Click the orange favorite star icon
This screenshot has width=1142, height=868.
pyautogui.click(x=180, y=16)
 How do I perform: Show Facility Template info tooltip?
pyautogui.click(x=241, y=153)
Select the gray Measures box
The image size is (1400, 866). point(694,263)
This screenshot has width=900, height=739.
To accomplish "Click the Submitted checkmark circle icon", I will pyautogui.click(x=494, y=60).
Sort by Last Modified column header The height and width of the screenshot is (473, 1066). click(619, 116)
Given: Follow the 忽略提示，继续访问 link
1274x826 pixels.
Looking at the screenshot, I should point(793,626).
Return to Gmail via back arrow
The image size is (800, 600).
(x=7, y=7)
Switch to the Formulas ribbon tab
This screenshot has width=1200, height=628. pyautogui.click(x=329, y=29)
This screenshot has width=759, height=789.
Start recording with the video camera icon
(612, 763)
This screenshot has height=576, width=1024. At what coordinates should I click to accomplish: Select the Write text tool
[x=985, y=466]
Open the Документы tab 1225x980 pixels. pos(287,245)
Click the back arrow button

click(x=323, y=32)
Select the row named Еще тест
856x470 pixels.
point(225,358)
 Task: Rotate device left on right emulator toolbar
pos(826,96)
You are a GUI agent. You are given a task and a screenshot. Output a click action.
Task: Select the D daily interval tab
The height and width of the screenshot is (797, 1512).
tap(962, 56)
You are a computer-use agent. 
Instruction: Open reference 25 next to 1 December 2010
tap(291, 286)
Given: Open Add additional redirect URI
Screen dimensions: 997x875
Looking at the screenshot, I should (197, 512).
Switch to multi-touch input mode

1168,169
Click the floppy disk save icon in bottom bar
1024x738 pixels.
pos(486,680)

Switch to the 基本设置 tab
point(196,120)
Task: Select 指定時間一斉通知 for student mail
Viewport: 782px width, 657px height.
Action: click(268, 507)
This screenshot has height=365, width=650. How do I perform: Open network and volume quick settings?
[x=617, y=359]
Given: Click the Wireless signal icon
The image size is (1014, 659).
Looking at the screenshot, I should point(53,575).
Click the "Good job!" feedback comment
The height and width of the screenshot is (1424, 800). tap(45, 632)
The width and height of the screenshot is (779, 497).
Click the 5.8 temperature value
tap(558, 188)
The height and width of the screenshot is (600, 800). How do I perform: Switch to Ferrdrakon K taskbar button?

━━━━━━━━━━━━━━━━

TASK GOAL » All lines in the entries above that hold the word "agent" need to be copied.

RESPONSE AREA »
You are a GUI agent. You are given a task and a screenshot. Output a click action.
You are a computer-use agent. 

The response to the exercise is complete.